__PROBLEM DETAILS__. Which lines of the data below hold "Given"? Copy each of them.

__DATA SUPPLIED__.

:::

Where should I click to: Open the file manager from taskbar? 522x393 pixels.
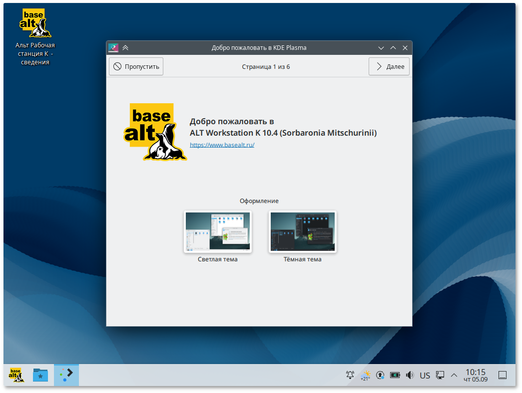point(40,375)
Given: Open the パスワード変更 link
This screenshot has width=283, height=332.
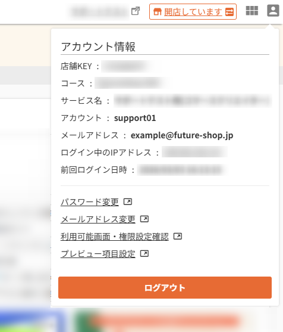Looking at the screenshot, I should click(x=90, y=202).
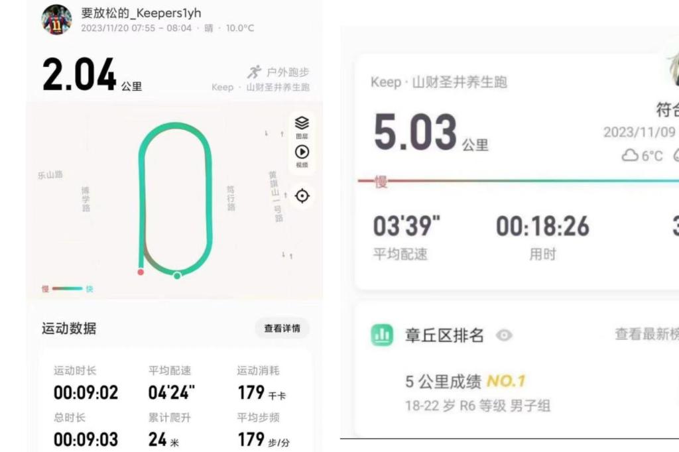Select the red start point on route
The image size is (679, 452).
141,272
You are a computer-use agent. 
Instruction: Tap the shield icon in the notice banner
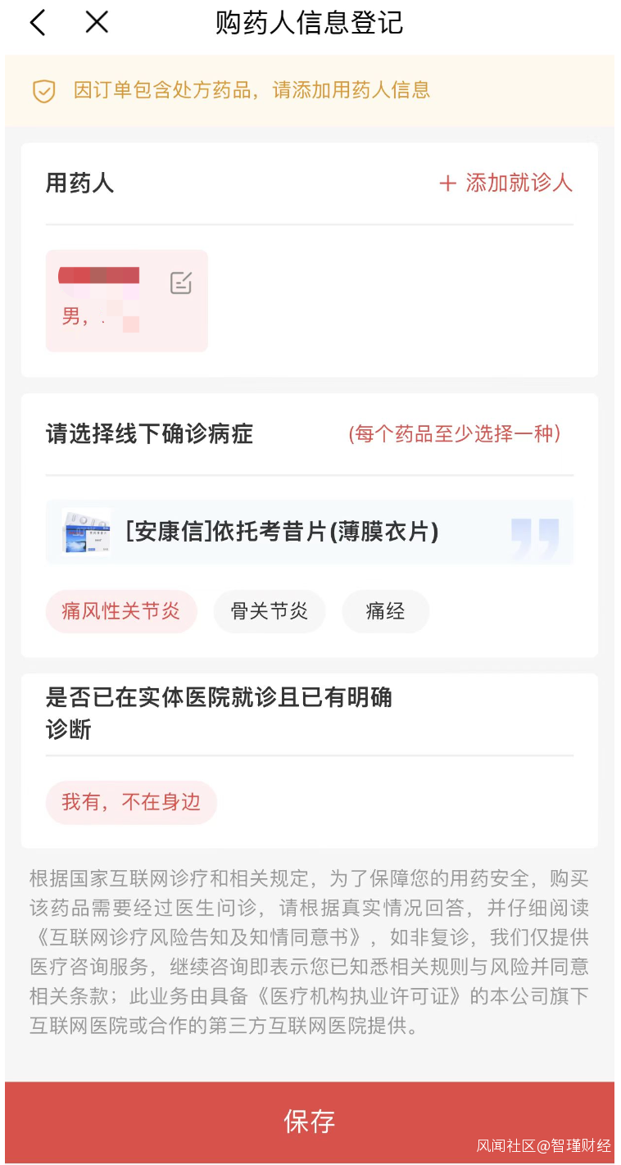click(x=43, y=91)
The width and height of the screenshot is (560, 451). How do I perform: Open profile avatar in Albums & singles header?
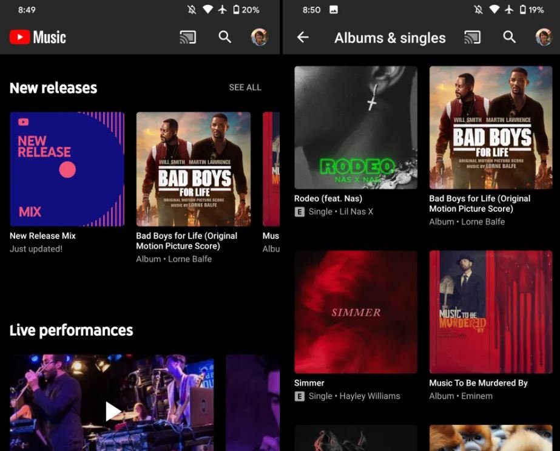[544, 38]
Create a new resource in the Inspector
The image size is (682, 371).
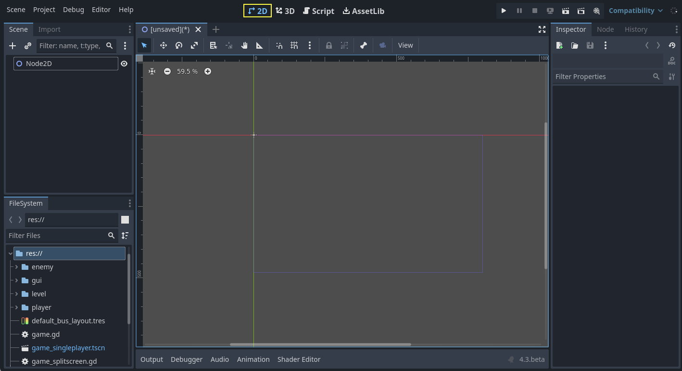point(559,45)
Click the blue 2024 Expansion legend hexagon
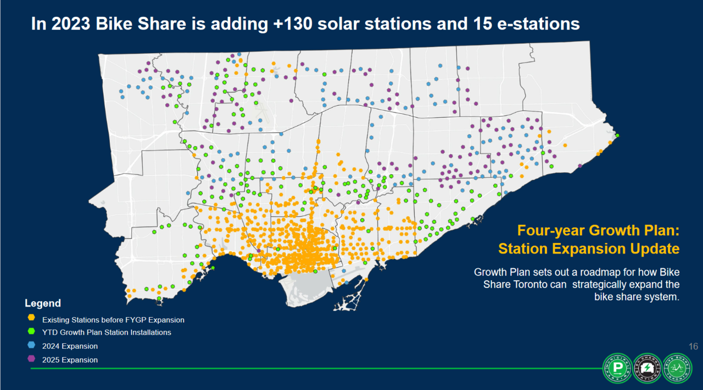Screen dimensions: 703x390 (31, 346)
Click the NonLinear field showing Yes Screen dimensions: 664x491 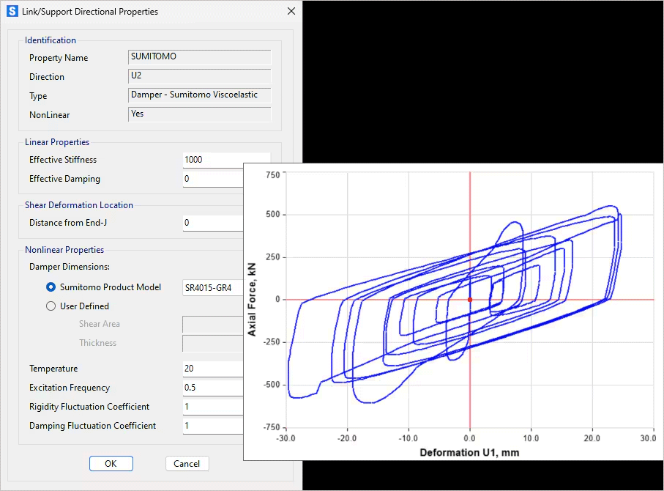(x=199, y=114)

:::

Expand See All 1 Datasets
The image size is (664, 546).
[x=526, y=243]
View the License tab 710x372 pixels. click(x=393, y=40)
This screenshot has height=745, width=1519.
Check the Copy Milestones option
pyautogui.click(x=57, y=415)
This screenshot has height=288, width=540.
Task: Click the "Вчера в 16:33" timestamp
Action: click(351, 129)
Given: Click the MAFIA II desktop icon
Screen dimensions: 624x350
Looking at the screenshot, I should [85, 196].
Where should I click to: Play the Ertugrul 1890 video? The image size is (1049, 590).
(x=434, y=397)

:::

__WRITTEN RESPONSE__.
Given: Open the パスワード変更 link
Given: Click the MAFIA II desktop icon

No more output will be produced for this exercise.